[Collected data entries]
========
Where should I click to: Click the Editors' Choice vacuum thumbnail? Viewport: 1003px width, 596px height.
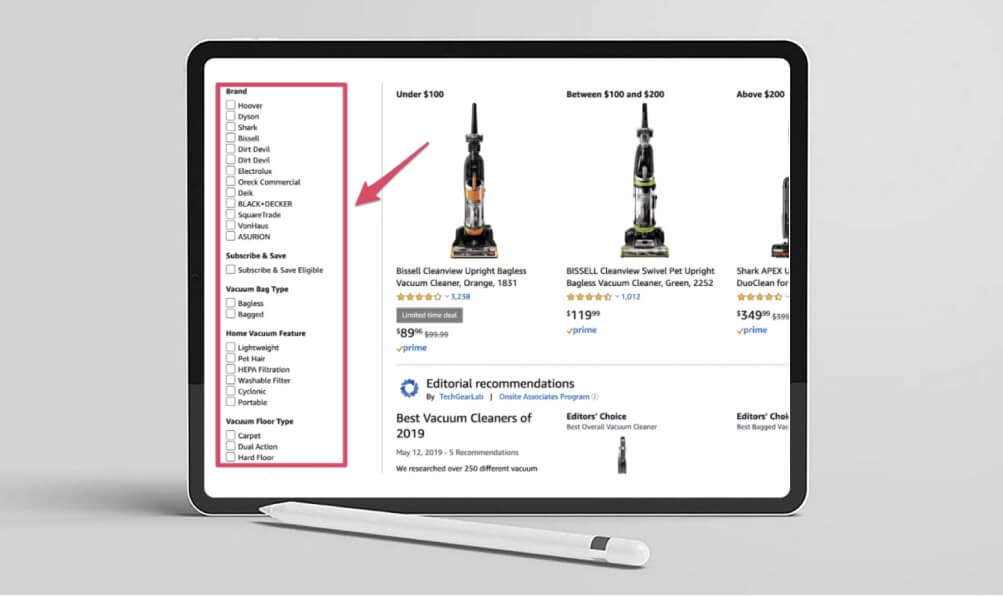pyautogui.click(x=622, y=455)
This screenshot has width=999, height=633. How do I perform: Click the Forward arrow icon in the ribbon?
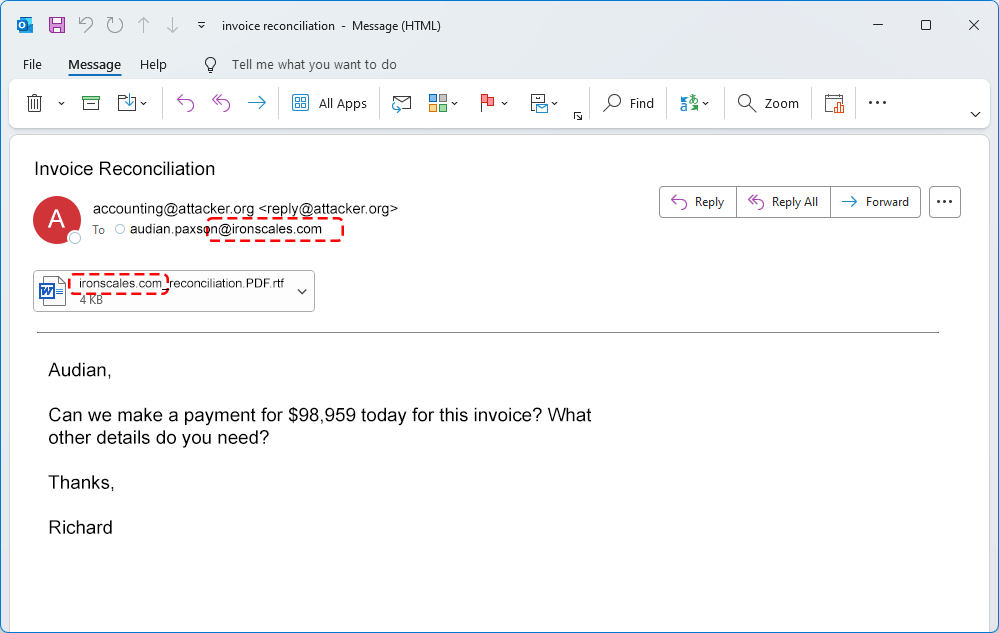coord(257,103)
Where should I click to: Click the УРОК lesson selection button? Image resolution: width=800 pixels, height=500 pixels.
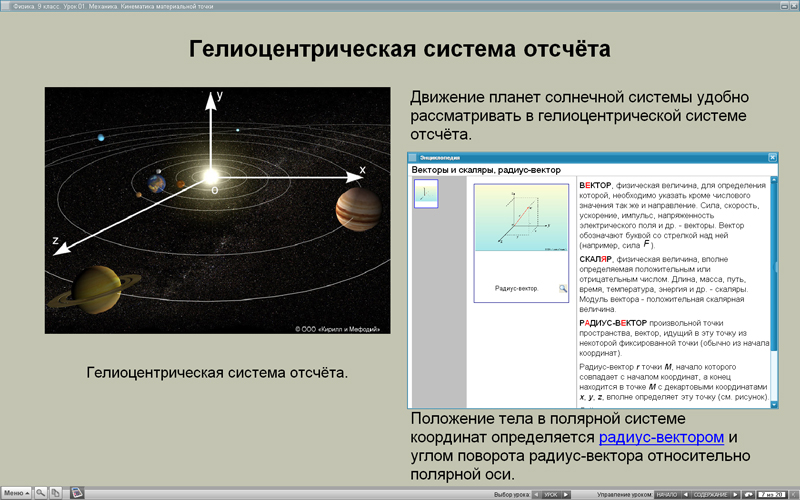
========
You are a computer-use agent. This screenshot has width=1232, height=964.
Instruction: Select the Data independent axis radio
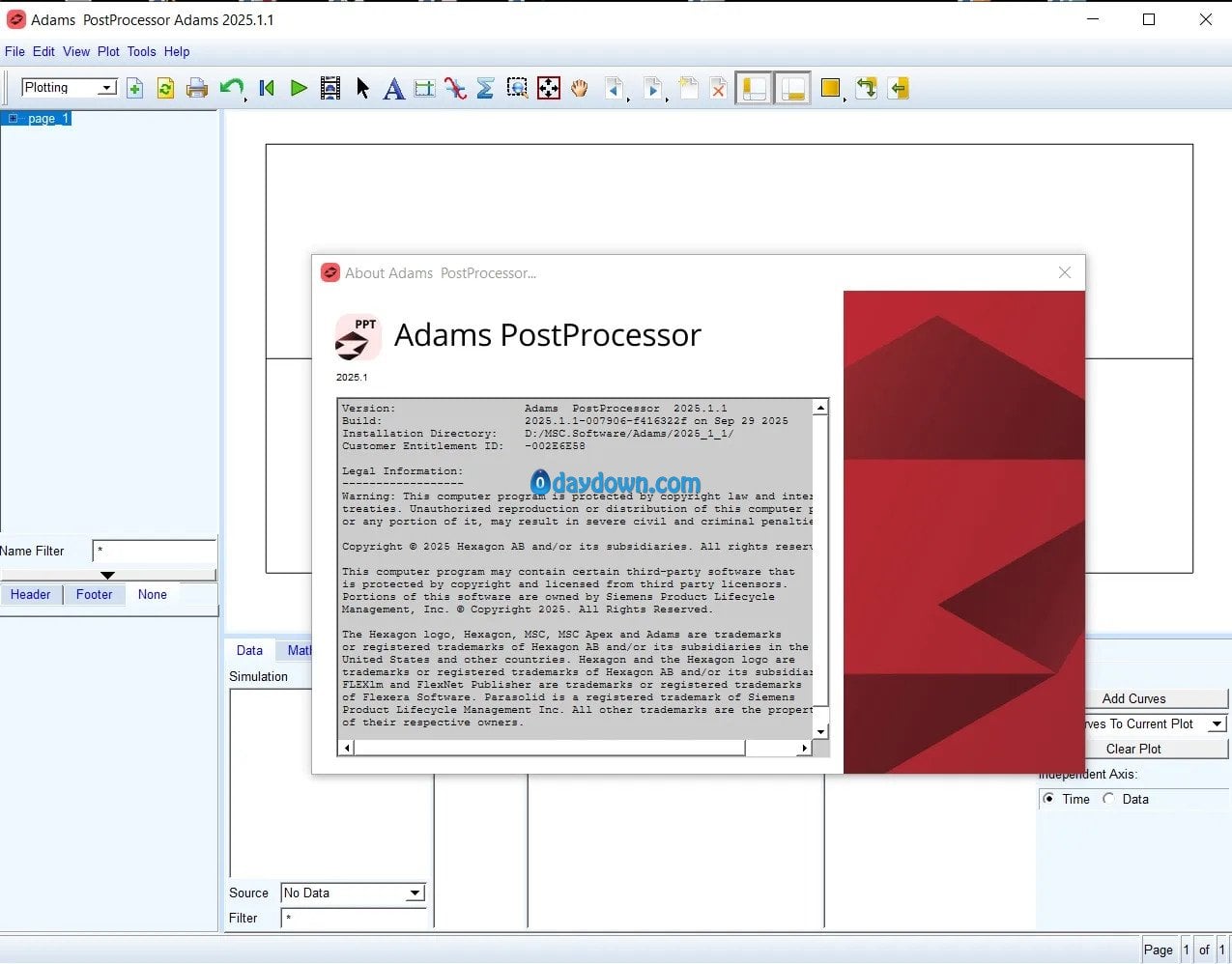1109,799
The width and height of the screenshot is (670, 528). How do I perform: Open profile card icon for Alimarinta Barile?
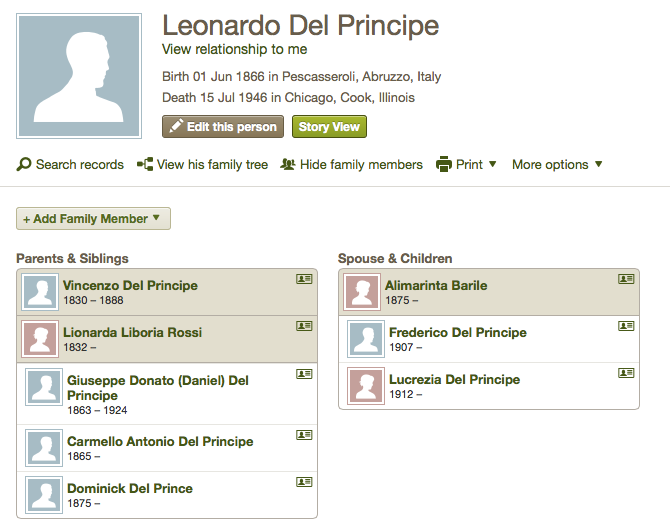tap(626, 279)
========
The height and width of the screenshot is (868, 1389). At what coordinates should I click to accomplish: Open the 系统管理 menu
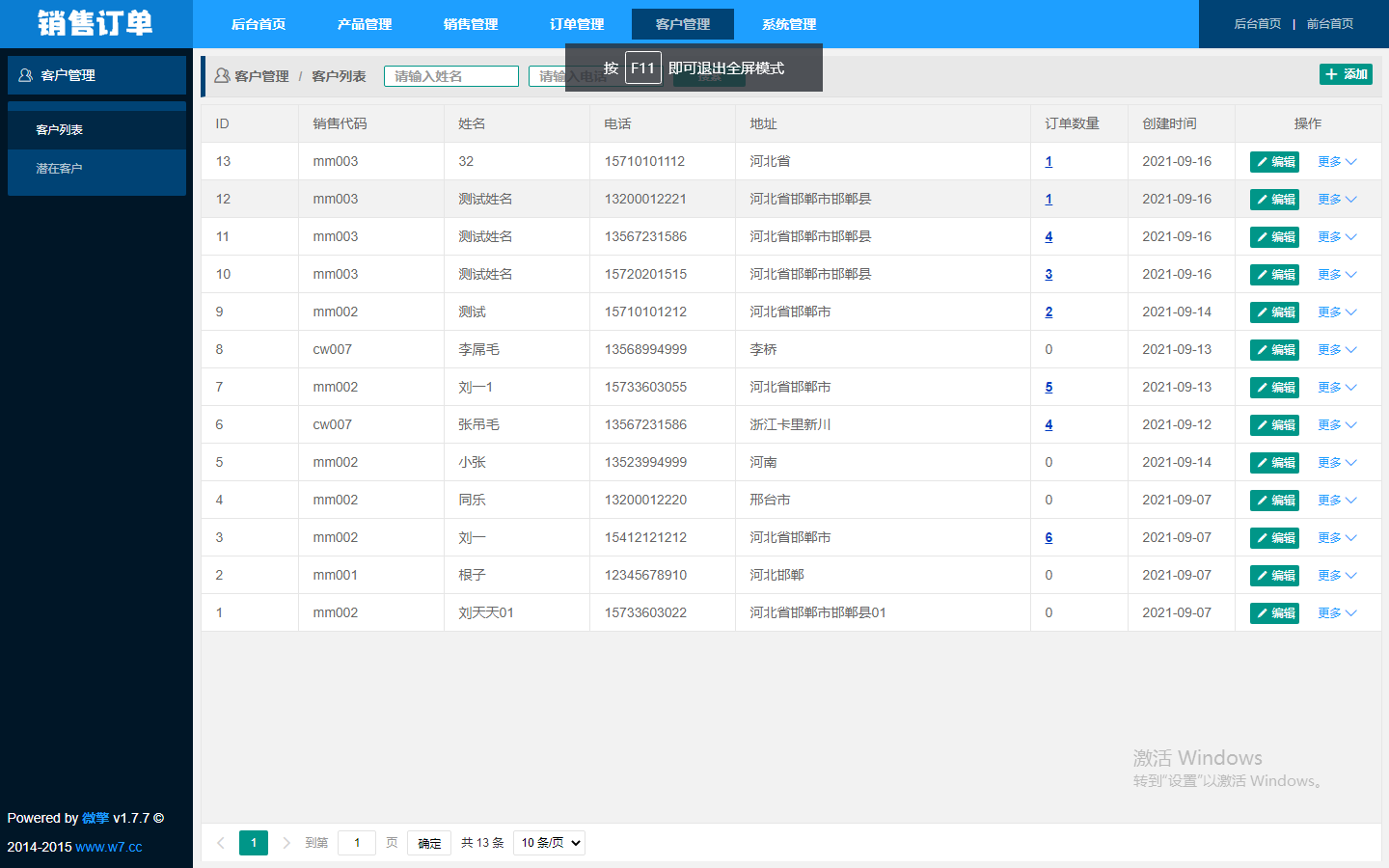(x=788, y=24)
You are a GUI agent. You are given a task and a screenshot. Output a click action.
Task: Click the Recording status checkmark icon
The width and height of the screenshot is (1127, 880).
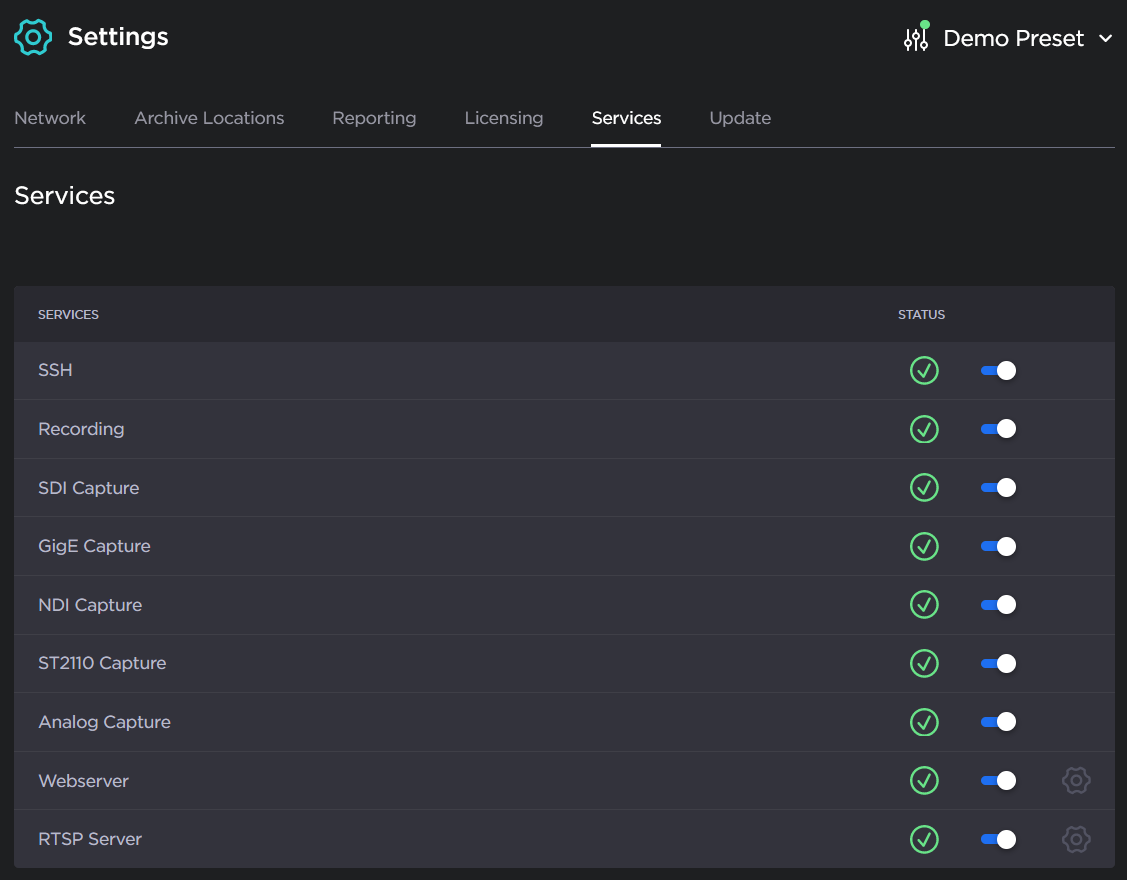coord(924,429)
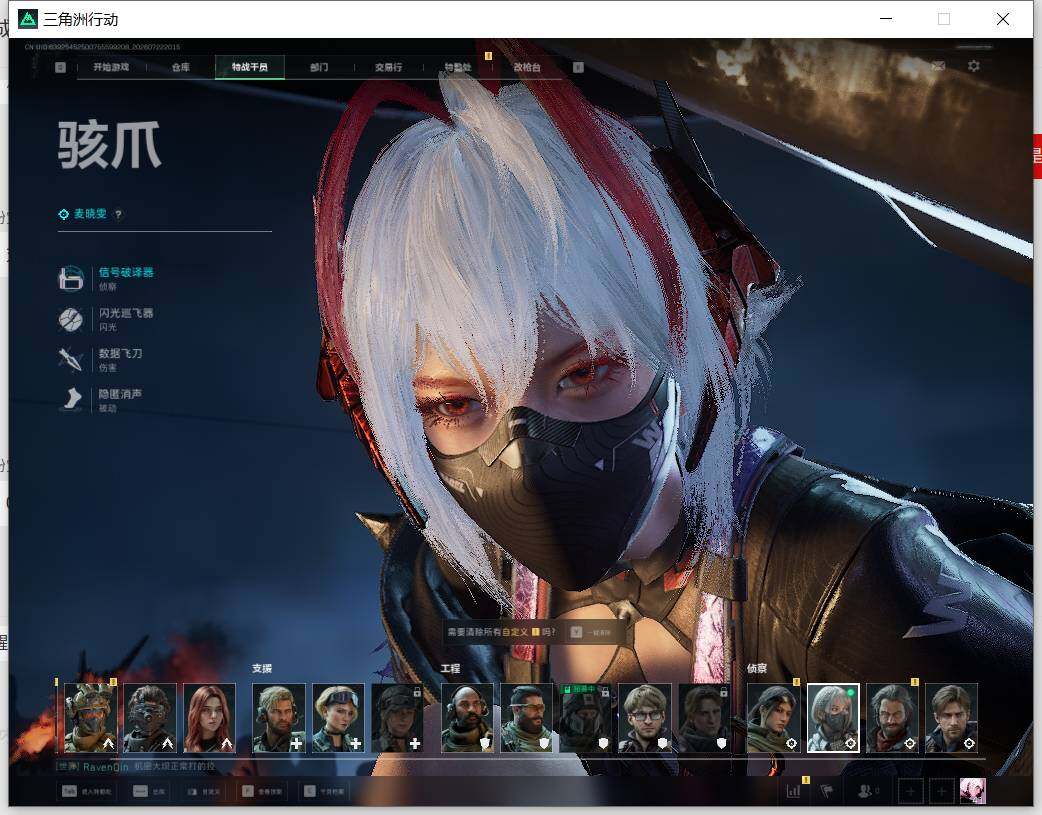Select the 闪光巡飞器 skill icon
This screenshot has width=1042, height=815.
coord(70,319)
========
#### Your objective
Among the records above, which lines hold the word "agent"? Copy each one.

#### Exercise solution
You are a computer-use agent. This screenshot has width=1232, height=964.
You are a GUI agent. You are given a task and a screenshot. Output a click action.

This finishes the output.